Groomer could not believe he was only 9 months old and that I was a first time dog owner - he was soooooooooo well behaved and responded beautifully to being handled.

Absolutely loving having this puppy in our lives - he brightens up not only my day but everyone else he meets.

Will come on again soon to report on his exploits.

TTFN


----------



## fairlie (Sep 7, 2013)

Wow, Barney has grown up to be such a handsome fellow. Penance for not posting photos of him for so long should be multiple photos now. Really looking forward to the update.


----------



## Marzi (Sep 17, 2012)

He looks great - when they have a nice short cut it shows off their wonderful athletic shape - sometimes their hair grows to such an extent that they just look like fat little puffballs!
Looking forward to hearing lots of Barney exploits and seeing lots more photos


----------



## arlo (Mar 11, 2013)

He looks stunning, what a good boy he was aswell you must be so proud


----------



## Neecy (Jul 20, 2014)

Precious boy!
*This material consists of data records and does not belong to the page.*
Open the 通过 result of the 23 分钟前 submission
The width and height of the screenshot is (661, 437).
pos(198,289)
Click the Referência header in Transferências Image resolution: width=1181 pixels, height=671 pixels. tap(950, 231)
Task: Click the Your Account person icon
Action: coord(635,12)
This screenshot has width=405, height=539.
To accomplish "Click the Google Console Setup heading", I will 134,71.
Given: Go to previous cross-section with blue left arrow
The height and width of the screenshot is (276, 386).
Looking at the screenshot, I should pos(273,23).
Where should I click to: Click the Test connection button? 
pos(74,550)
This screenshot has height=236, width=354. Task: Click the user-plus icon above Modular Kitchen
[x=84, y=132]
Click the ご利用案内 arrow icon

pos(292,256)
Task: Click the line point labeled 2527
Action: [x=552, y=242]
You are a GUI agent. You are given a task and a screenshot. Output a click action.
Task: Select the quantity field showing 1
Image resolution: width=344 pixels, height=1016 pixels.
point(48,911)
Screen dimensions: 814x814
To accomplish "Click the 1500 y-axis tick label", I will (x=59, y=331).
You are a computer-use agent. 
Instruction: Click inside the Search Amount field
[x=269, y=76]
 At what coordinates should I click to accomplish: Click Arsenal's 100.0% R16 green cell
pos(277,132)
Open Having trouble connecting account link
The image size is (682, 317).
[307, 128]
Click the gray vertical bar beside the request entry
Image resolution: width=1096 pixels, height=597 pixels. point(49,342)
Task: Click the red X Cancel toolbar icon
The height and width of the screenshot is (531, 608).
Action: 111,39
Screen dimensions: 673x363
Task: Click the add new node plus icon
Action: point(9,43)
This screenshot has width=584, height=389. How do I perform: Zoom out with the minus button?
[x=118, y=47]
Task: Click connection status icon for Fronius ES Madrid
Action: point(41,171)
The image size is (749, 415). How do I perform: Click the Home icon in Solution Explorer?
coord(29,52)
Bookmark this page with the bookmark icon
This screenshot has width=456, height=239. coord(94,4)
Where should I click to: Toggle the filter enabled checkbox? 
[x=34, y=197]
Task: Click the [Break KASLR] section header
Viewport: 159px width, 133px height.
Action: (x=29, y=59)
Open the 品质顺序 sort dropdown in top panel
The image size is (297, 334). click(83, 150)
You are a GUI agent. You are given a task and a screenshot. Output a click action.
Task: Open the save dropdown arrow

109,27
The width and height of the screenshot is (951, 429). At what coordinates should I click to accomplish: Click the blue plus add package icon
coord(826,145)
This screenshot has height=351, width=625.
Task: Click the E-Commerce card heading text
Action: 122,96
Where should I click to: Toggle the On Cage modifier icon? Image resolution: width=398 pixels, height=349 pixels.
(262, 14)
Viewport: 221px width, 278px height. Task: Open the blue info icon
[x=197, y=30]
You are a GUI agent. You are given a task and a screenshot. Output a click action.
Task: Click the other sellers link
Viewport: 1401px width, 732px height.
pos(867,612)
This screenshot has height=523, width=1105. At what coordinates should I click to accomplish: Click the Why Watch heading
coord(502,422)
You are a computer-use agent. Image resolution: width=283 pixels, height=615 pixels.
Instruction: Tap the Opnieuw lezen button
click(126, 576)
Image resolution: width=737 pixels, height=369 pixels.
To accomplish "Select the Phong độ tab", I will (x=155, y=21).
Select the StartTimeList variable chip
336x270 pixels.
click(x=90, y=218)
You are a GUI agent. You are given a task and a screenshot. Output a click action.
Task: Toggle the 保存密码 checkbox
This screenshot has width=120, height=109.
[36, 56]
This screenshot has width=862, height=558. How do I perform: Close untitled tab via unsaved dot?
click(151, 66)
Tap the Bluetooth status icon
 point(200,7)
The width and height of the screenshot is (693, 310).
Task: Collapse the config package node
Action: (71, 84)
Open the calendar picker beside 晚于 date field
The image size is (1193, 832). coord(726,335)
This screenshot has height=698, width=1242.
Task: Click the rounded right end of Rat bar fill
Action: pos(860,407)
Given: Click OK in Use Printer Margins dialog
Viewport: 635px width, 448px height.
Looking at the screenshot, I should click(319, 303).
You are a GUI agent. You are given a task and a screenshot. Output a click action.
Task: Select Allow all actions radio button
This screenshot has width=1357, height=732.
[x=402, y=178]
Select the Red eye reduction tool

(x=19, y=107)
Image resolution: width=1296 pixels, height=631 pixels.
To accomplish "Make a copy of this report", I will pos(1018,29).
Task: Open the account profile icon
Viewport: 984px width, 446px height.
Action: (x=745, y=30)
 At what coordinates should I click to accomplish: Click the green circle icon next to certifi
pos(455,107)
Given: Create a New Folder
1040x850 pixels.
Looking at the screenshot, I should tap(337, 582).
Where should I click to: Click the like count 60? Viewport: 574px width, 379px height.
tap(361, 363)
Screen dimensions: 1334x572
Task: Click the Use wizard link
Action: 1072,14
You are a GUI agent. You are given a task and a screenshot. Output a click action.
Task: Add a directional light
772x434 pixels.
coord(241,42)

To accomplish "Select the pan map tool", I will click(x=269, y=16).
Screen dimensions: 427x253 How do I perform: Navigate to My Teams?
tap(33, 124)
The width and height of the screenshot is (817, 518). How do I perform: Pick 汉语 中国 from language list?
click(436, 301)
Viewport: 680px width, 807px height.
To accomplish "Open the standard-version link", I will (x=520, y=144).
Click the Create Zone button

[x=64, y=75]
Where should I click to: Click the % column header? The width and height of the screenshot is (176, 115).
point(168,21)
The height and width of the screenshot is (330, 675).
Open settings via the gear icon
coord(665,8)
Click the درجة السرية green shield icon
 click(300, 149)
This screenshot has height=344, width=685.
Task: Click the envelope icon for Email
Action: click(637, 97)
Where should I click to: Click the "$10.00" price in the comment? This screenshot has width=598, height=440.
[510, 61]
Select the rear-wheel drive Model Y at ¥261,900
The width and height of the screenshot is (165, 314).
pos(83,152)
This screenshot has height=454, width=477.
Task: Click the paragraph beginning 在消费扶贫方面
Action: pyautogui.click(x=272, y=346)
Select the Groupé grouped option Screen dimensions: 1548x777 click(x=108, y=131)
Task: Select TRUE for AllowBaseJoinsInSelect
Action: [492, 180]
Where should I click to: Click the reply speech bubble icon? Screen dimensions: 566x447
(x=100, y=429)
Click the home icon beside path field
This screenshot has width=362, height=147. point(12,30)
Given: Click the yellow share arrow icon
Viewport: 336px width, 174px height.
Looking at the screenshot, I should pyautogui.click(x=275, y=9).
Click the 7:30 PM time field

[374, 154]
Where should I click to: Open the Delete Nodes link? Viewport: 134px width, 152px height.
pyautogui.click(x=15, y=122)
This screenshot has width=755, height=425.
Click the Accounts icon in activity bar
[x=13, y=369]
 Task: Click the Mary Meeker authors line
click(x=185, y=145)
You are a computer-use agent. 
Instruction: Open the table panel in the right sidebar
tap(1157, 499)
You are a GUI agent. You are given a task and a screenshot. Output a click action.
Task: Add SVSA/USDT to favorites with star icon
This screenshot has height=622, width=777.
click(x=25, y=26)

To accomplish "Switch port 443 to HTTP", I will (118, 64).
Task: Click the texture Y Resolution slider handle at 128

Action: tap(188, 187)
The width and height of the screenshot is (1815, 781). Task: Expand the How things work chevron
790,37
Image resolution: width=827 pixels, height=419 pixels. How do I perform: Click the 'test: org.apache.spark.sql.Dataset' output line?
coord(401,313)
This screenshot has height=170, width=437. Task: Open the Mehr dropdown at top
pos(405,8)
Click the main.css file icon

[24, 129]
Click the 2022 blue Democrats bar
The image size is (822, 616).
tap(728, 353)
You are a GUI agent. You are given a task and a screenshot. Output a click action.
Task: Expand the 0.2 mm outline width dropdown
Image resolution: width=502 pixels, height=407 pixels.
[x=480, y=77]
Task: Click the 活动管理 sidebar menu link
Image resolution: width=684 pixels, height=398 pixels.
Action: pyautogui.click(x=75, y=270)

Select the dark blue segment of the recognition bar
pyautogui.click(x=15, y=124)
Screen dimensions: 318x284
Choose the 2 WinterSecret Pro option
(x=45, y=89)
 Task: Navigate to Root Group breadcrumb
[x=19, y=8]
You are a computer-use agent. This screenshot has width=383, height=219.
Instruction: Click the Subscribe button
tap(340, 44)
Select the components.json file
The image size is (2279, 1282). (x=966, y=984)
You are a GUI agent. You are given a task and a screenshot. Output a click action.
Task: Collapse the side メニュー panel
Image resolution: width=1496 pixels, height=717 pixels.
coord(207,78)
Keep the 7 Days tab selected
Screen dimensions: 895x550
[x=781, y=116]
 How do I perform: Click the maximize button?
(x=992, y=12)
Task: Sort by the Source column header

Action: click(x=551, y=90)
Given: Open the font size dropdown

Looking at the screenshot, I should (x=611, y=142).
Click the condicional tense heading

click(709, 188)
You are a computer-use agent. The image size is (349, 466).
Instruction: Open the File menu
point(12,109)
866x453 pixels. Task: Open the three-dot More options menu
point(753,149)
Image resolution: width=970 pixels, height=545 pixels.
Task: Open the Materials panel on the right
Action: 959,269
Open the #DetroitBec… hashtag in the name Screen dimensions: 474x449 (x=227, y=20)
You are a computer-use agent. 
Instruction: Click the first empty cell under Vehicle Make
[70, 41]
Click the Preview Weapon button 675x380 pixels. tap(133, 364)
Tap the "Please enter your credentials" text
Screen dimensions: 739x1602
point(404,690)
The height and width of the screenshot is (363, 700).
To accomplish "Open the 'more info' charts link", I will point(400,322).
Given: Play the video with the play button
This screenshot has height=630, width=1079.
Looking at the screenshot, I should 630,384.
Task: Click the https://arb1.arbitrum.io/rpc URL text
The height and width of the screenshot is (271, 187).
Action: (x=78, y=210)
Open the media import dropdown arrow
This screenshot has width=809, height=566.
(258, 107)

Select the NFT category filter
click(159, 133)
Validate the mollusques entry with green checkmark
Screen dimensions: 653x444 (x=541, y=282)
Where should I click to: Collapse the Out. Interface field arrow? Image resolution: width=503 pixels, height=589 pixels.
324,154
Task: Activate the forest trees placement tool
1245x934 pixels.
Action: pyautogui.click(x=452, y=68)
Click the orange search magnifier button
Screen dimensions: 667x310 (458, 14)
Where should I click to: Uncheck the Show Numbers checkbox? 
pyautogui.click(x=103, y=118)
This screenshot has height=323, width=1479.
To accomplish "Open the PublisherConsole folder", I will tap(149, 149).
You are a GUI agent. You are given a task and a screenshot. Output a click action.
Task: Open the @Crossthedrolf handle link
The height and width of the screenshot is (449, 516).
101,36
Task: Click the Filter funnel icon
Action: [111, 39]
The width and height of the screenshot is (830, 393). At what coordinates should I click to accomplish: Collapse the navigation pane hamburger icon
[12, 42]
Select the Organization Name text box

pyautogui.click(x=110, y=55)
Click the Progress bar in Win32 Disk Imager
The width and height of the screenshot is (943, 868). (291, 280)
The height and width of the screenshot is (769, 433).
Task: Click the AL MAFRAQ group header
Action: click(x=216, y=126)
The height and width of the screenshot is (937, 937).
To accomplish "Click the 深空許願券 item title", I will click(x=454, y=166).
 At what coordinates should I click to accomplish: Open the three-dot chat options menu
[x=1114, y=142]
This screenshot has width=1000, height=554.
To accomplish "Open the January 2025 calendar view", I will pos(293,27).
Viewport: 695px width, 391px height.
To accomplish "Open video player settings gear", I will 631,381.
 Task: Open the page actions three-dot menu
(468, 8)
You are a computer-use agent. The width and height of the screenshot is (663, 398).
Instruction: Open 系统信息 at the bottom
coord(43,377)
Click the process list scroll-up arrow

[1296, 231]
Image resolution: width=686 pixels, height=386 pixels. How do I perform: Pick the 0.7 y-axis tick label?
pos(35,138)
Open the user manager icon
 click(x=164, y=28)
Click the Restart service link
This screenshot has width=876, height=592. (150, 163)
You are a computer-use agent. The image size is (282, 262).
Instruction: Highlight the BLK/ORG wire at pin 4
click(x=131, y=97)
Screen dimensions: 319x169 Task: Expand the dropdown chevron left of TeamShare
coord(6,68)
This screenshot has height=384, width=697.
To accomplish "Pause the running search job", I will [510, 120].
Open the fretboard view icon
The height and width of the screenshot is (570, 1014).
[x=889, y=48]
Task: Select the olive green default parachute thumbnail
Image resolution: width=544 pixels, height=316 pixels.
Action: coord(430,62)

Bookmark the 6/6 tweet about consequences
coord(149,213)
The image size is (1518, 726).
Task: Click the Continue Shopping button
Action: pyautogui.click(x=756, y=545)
I love his coloring!


----------



## Sandhya333 (May 18, 2014)

*Videos*

Really wish I could post videos to this site.

I've got so many of him - and the majority are hilarious.

Sure all of you are going to laugh yourselves silly at them.

If anyone knows of any way that I can get some of Barney's videos across to you - let me know.


----------



## fairlie (Sep 7, 2013)

Photobucket does video sharing, I don't know how to use it though.


----------